Vienna was home to the 8th East-West Immunogenetics Conference attended by scientists and transplantation specialists mainly from Europe. Visit the EWIC website: http://www.ewic2014.net/index.php?id=1376
The conference covered a range of topics from disease associations to technical aspects of HLA typing. In this summary, I only make a few remarks on the topics and presentations of particular interest to me. For more the list of the program please link to the conference home page: http://www.ewic2014.net/index.php?id=1377
A session was dedicated to solid organ transplantations including paired donations. This was the aspect where there was a striking difference from presentations on the same topic two weeks ago at the Terasaki Festschrift. Europe still has to catch up with the US in paired and chain donations. In several European countries the law needs to be changed before they can contemplate paired donations. Due to the fragmented national health care systems it is more difficult to facilitate large paired donor exchanges.
Another section covered stem cell transplantation. I found particularly interesting some presentations on chimerism monitoring and analysis including Dario Ligeiro’s plenary presentation and Kristina Kopic in the abstract session.
The abstract session included several population genetics studies of various regions in Russia. Russian colleagues from Moscow, St. Petersburg, Samara and Chelyabinsk attended and presented regional and cross-Russian population genetics studies.
I was most interested in the HLA typing and technology related presentations of which I mention two in particular. Sendi Montanic and colleagues presented their experience with using next generation sequencing (NGS) for HLA typing. They compared results on 50 samples between NGS and Sanger sequence based typing analyzing HLA-A, B, C, DRB1, DQB1. They used AlleleSEQR Kits with Assign 3.5+ software for Sanger sequencing and GS GType HMA MR Primer set and Roche 454 Sequencing System with Assign ATF 454 for NGS.
In this example they obtained similar resolution of results between Sanger and NGS. It was surprising to see high level of ambiguity in the NGS results.
This example demonstrates that no new technology will be able to break the limitations of the experimental design. While NGS can theoretically resolve all ambiguities, if it is implemented in a combination with exon-based, short amplicon sample preparation, it cannot bring the benefits that NGS theoretically could bring.

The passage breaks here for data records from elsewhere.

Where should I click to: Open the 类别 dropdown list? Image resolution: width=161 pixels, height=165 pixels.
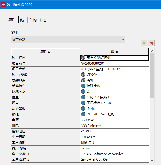click(68, 40)
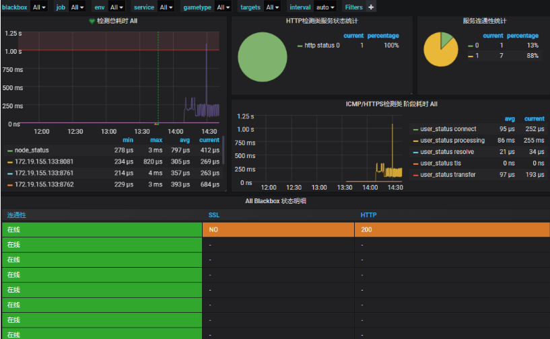The image size is (550, 339).
Task: Open the job variable dropdown
Action: (77, 7)
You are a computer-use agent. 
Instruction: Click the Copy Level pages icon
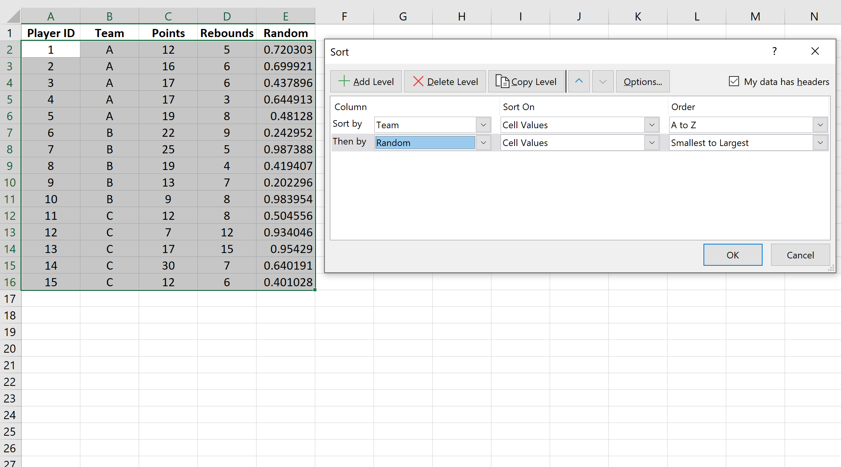pyautogui.click(x=502, y=82)
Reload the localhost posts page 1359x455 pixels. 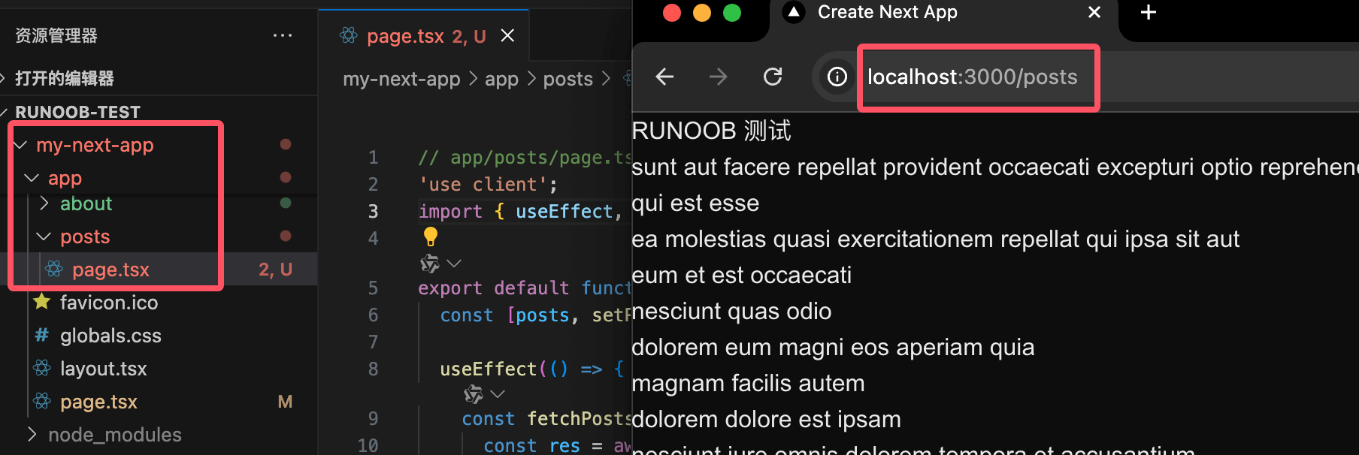pos(773,77)
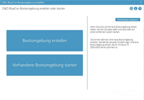
Task: Show program information using the 'i' icon
Action: click(x=136, y=9)
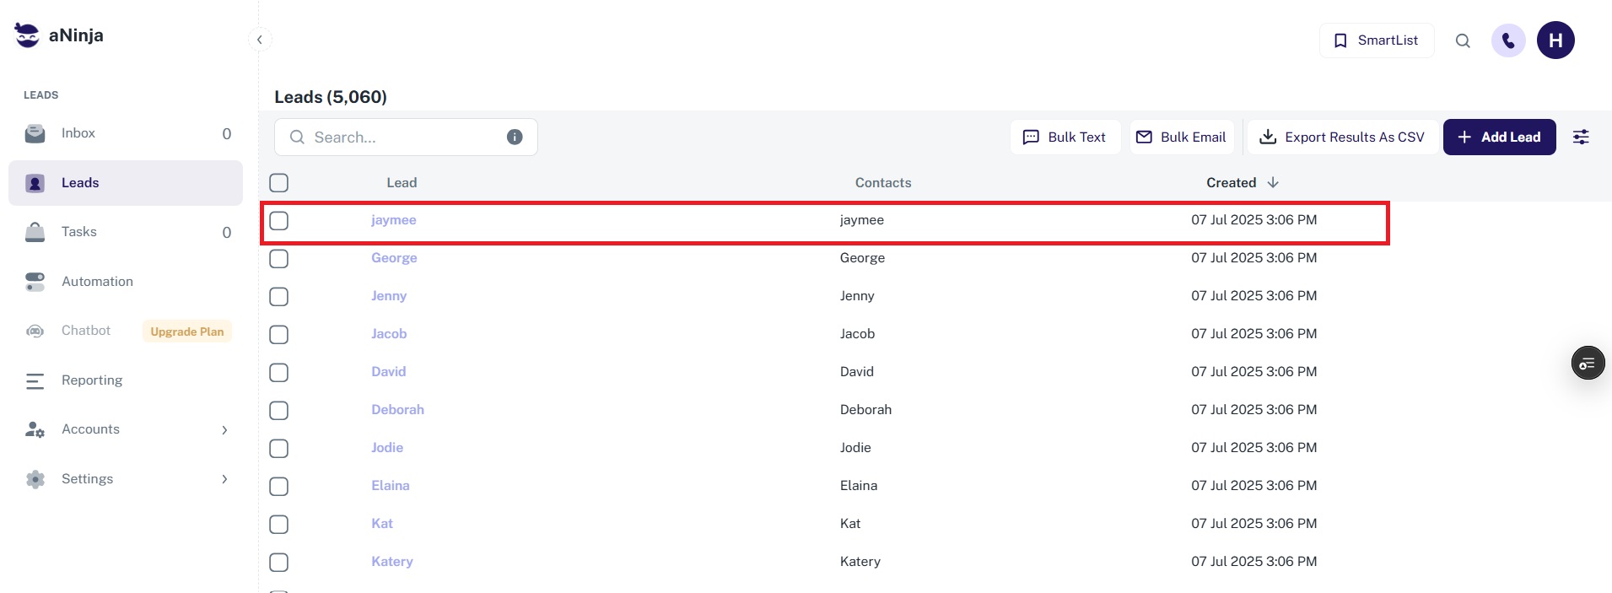1612x593 pixels.
Task: Click the Add Lead button
Action: (x=1499, y=137)
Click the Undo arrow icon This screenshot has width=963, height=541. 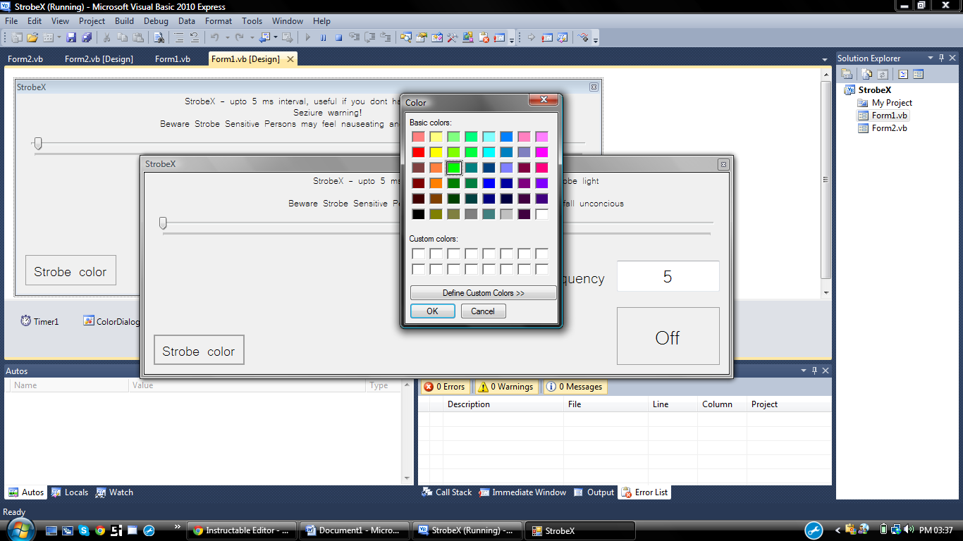(x=214, y=37)
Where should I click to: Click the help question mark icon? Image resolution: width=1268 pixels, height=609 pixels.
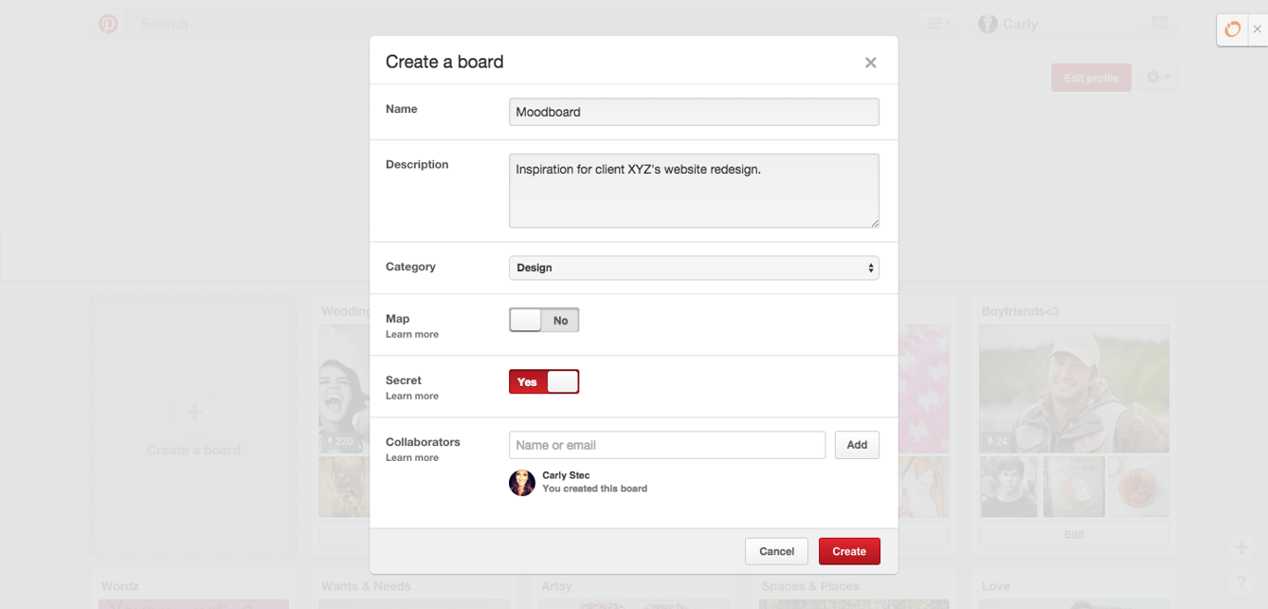point(1241,581)
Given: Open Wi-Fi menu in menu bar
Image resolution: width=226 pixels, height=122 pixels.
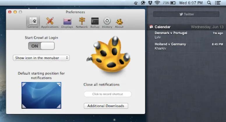Looking at the screenshot, I should (x=157, y=3).

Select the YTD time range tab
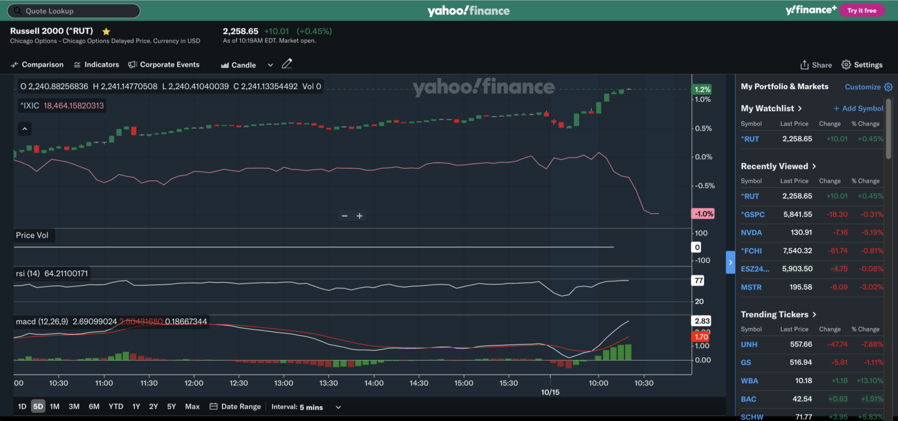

Christina Voorter gave a plenary presentation with an excellent overview of different sequencing technologies ranging Sanger sequencing to nanopores. She described the chemistry and technology behind next generation sequencing using Illumina, Roche 454 or Ion Torrent instruments that share the aspect of clonal amplification, which is an important factor for allele resolution. She also showed some upcoming single-molecule sequencing techniques such as Pacific Biosciences SMRT technology or nanopore based sequencing from Oxford Nanopore. In the assessment of these technologies for HLA typing she concluded that Sanger sequencing is here to stay even in the world of next generation sequencing. The lack of available sample-to-result solution is a key stumbling block in the adaptation of NGS in the HLA laboratory.